** Extracted information **
####

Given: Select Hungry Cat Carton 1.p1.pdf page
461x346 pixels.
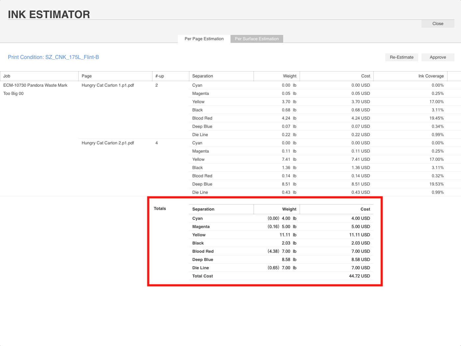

####

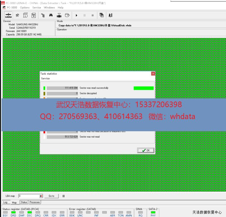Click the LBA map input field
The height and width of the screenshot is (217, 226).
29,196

####

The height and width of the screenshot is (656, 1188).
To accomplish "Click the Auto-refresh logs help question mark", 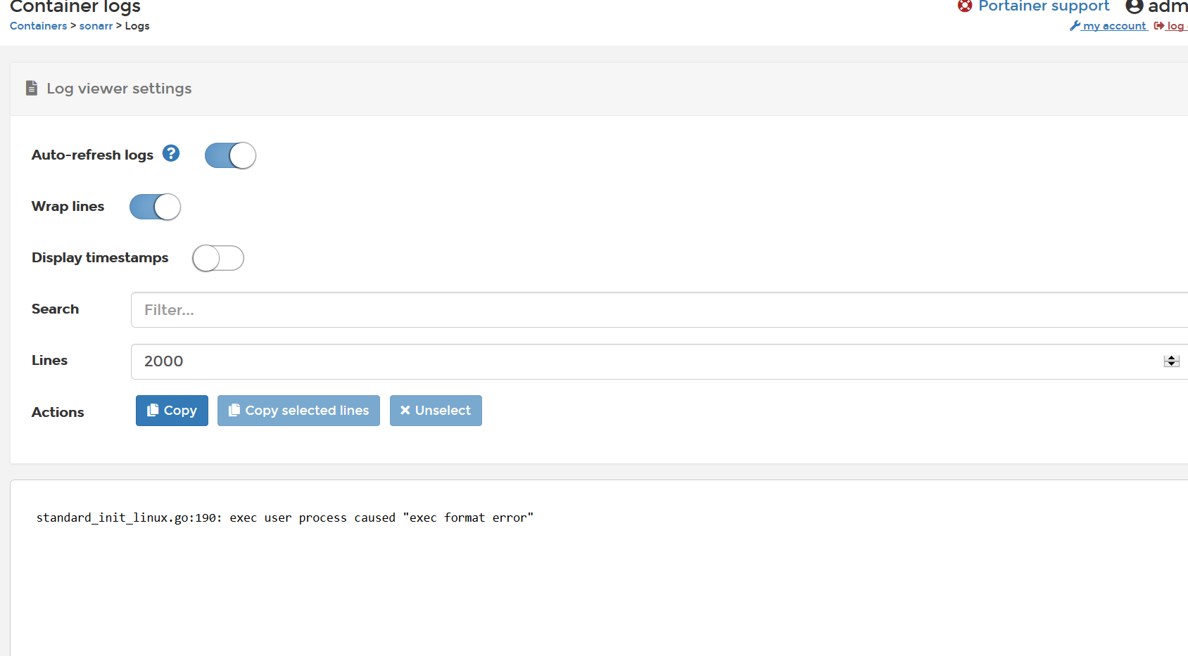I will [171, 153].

####

Copy out the lines above exactly, beginning at the one that contains "Given: Select Hungry Cat Carton 1.p1.pdf page" and ending at the one that contains "461x346 pixels.".

** Response to this task **
Given: Select Hungry Cat Carton 1.p1.pdf page
461x346 pixels.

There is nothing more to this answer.